**What you have to do**: Continue the blog text on school and college planning, picking up right after its final sentence.

**Passage**:
Our oldest daughter just graduated from high school and completed the IB (International Baccalaureate) degree.  One of the ‘big sells’ of the program is that she could begin college with sophomore status.  Entering college with credit already earned is one of the appeals of AP (accelerated placement) classes as well.  The cost of college has quadrupled since DH and I graduated and we were very much looking forward to the benefit of so many credits already earned.  One less year to pay for, especially as three of the five schools which DD was looking at have five year teaching programs.

Reality is often different than we believe it ought to be.

Is it possible for DD to begin college as a sophomore?  Sure.  The scores aren’t back yet, but she has the potential to enter college with 32 credit hours.  Now let’s look at the rest of the story.  Our state’s universities have apparently decided that they don’t wish to lose that year of revenue.  As we visited the schools, we paid close attention to the required classes toward graduation.  Each school had unique and specific classes which were required instead of simply wanting x number of credit hours in math, science, etc, or listing a few different classes in each category which can be used to meet the requirement.

This means that starting with sophomore status does not mean that DD will be able to graduate a year early.  At best, with very careful planning, she can gain a semester.  That does no good with the fifth year of the secondary ed. teaching program as the fall semester is part time student teaching in her minor and spring semester is full time student teaching in her major.  The order cannot be shifted, and the semester in which each student teaching session takes place is also set.

Add to this that the price per credit hour increases with upper class status.  I really hope that is determined as 300 level classes and up, not simply class standing.

Granted, our daughter is going the honor college route, but even without that course of action, the schools have changed how course requirements are structured.  I don’t know how much AP/IB programs really gain for a student any more.

We barely saw our senior this past year.  I heard tons of complaining when I did see her, and the IB degree was her decision.  I had tried to talk her out of it, so for all of the complaining I did hear, there was more to be said that she saved for her sister to avoid hearing that it was her own choice that put her where she was.

I had planned on encouraging my son to take AP classes, but the classes are a lot of extra work and the tests which qualify a student for college credit are $90 each.  Is it worth his effort and our money when it won’t be likely to affect his graduation date?  I’m really questioning it.  If your child is considering AP or IB, I strongly suggest you do a little investigation on the college side of things and see if it’s truly worth it in your case.

Our daughter is feeling awfully misled right now.

Posted in Advanced Placement, AP classes, children, college, family, IB program, international baccalaureate, kids, school, Uncategorized | Leave a comment

End of Year and Looking Ahead

It’s the last day of school for my two youngest.  My son is now spending his last day at the middle school.  Hearing that hit him a little bit, in the “whoa” type of way.  My middle child is working to finish her math for the year.  This is the first year she hasn’t finished her school work before the other two finished their public school.  What I haven’t told her is that as long as she doesn’t slack off today, I’ll call the year for her no matter where she stands.  Math is the only subject not yet finished and she’s been diligent.

Next year’s math has had me puzzled as to what class she ought to take.  Algebra is not her thing.  She needs it, and completed all of Algebra one and geometry, but this year has only gotten through about half of Algebra two.  I proposed to DD2 and DH that next year could be business math.  It’s still important to me that she have a math class her senior year and this would be practical.  She even struggled with the math within her vet class this year, and I’m thinking that some math that is more visibly applicable to daily life might be a good idea.

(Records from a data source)

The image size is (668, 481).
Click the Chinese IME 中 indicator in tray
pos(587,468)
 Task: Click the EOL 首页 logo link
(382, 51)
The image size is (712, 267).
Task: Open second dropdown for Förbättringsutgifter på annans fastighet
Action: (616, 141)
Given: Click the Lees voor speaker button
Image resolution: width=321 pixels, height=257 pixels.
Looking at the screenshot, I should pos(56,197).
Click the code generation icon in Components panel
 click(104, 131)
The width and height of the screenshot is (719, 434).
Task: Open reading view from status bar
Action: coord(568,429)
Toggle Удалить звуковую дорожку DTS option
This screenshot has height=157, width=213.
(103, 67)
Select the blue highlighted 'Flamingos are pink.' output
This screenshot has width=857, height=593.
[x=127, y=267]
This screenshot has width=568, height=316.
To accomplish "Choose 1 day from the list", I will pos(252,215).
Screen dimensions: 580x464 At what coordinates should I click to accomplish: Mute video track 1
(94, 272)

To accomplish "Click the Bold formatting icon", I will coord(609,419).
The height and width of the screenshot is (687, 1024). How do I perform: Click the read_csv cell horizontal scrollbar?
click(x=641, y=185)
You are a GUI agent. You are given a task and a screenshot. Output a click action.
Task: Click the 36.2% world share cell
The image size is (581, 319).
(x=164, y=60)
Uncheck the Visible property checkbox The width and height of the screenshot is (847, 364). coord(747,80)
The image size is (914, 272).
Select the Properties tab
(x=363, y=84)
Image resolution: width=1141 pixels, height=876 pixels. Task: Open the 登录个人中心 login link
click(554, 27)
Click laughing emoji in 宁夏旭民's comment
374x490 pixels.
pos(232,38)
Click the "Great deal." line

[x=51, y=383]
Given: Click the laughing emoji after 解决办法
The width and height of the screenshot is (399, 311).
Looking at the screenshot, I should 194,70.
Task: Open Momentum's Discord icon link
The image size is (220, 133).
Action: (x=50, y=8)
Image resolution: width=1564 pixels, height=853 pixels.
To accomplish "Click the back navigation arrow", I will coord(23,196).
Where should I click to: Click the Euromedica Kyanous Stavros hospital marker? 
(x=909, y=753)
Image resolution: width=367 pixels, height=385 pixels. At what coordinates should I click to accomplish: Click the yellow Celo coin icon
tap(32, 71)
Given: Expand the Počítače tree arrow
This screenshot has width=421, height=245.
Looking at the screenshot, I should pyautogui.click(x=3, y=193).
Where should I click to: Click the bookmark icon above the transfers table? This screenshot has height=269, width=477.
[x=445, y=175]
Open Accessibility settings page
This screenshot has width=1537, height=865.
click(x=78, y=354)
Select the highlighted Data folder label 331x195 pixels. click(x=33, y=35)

**Answer to this task**:
I believe DH is struggling with the idea that DD2 may not go on to college.  She’s not sure about continuing her education beyond high school, and after the struggles I saw her go through this year at the beginning of her vet class, I’m in her corner.  This is not a matter of whether or not she’s smart enough to continue.  It’s a question of anxiety and feelings of being overwhelmed (sensory processing disorder).  I saw the anxieties of the beginning of the school year – DH didn’t.  I saw the long, thin bruises left after she raked her fingers across her arms in frustration – DH didn’t.  She triumphed this year, but the first couple of months were rough and full of uncertainties.

DH is concerned that she’ll end up living with us forever.  I don’t think that will be the case.  There are many career options open to her which don’t involve college.  She already has the training and provisional certificate to be a veterinary assistant.  (300 hours working with animals are needed to complete the certification.)  That’s the starting point.  She could also learn dog grooming and/or obedience training to add to her income.  Down the road she could breed animals or be a boarder/groomer.  Honestly, I suspect that after a couple of years as a vet assistant, the desire to be a vet tech (nurse for the animal world) will grow and she’ll be ready to try algebra again for the greater good of advancing in her job description.

I’m with this child all of the time.  I’ve superintended her education for the past six and a half years.  I’ve been at ground zero with her as she’s learned about her sensory processing disorder, gone to OT, gone to counseling, etc.  I’ve helped her through this past year of high school.  Let me tell you – you will never understand how the junior year of high school is the roughest until you stand beside a child with SPD and it’s anxieties and help them prepare for the PSAT and SAT.  She and I were pleasantly surprised with her score.  It wasn’t stellar, but it was better than it might have been.  DH’s reaction (we were alone) was that she could re-take it.  I mentally shook my head at that, thinking about the absolute victory it was that she had fully taken the test and scored as well as she did.  DD2 would have deflated to hear those words from him.

So now I’ve been on Abebooks and found a business math book, workbook, and instructor’s guide all in the same edition and have them ordered.  I was a bit surprised to find the instructor’s guide, and feel this is a bit of confirmation that this path is the right one.  I’m so thankful to have found this resource for used books.  All three books only cost $30 together with shipping, and I’m hopeful that taking a different route for math will be a positive for DD2.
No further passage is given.